今回は、自分の方から仕事を回収してしまう話です。
全部やる前に、手伝う深さを一段浅くする
誰かが困っているとき、できることは「全部やる」だけではありません。
必要な情報だけ渡す。
考え方だけ伝える。
一緒に確認する。
最初の一歩だけ見せる。
途中まで手伝う。
最後だけ確認する。
そして、本当に必要なら全部引き取る。
この間には、かなり幅があります。
私は最近、すぐ全部を取りに行く前に、
一段だけ浅く手伝えないか
と考えるようにしています。
たとえば、相手が調べ物で詰まっているなら、自分で調べて答えを完成させるのではなく、見る場所だけ伝える。

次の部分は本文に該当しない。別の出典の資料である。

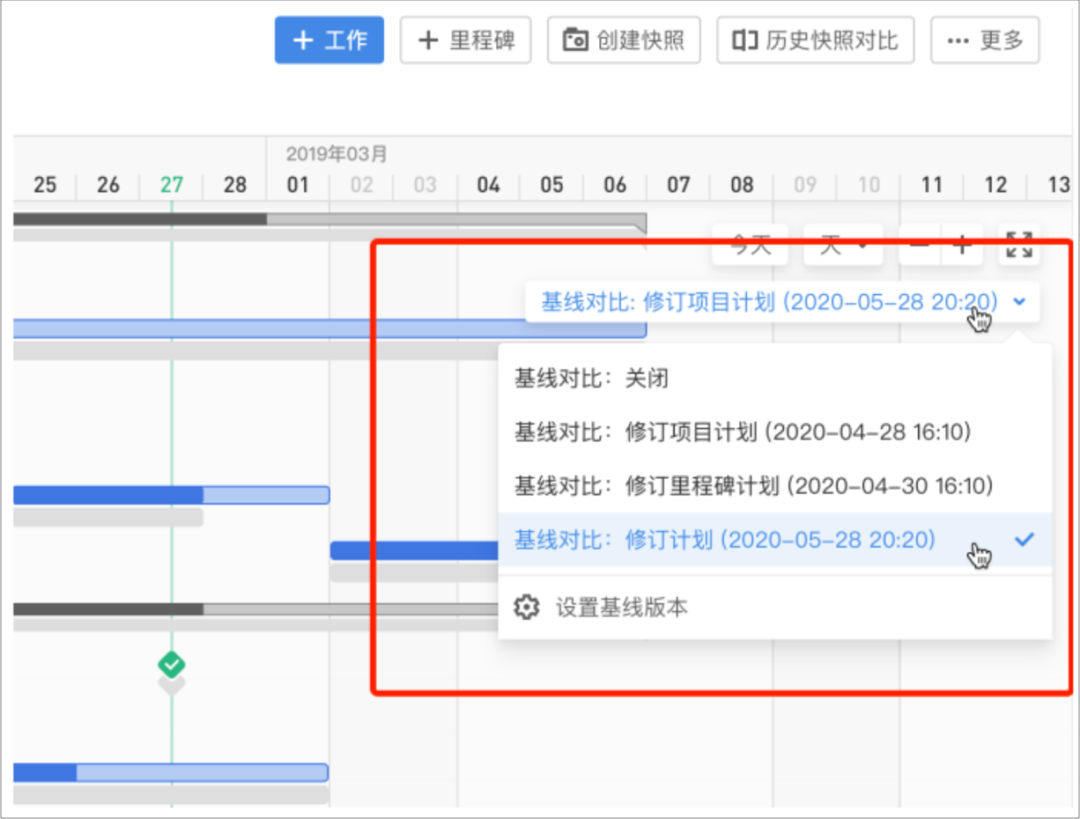
Task: Select the checked 修订计划 baseline option
Action: click(725, 540)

書類の作り方が分からないなら、全部作るのではなく、最初の形だけ見せる。
判断に迷っているなら、代わりに決めるのではなく、何を確認すれば決められるかを一緒に整理する。
それで進めるなら、仕事は相手のところに残ります。
答えを知っていても、すぐ完成させない
これは少し変な話ですが、答えを知っている人ほど、すぐ答えを出せてしまいます。
だからこそ、全部答えない方がいい場面もあります。
「どこまで確認した?」
「あなたはどう思う?」
「ここまでは合ってる。次はどうする?」
そんなふうに一度だけ聞いてみる。
私はこれを、勝手に
知ってる。でも聞く。
くらいに考えています。
相手を試すためではありません。
自分が答えを知っているからといって、相手の仕事まで完成させなくていいからです。
相手が考えるところを残す。
相手が決めるところを残す。
相手が持てる仕事は、相手のところに残す。
その方が、こちらも抱え込まずに済みます。
在る。側に。でも、取らない
NICE SKILLでは、必要なときに届くところにいることを「在る」と呼んでいます。
そして、助けることと背負うことを分ける関係を「側に」と呼んでいます。
仕事でも同じです。
困っている人を放っておく必要はありません。
聞かれたら答えていい。
必要なら手伝っていい。
自分から声をかけた方がいいこともあります。
でも、助けることと、その仕事を自分のものにすることは別です。
側にいられることと、代わりにやることは同じではありません。
手を差し出す。
でも、相手が自分で持てる仕事まで取らない。
そのくらいの距離が、仕事ではちょうどいいことがあります。
緊急なら、自分でやっていい
ここまで書いておいてですが、毎回きれいに任せられるわけではありません。
安全に関わる。
大きな損失が出る。
顧客へ影響する。
締切が目前に迫っている。
そんなときは、自分でやった方がいいこともあります。
握らない強さは、「絶対に人の仕事をやらない」というルールではありません。
必要な一手は打つ。
だから、必要なら助ける。
必要なら引き取る。
ただ、落ち着いたあとで、
今回は救援だったのか。これからも自分の担当なのか。
そこだけは分け直します。
一度助けたことを、そのまま永続的な役割にしないためです。
今日のちょっと
次に、
「自分がやった方が早い」
と思ったら、全部引き取る前に一度だけ考えてみてください。
「一段だけ浅く手伝うなら、何ができる?」
答えを教えるだけでいいかもしれません。
見る場所を伝えるだけでいいかもしれません。
最後だけ確認すれば十分かもしれません。
全部やるのは、そのあとでもできます。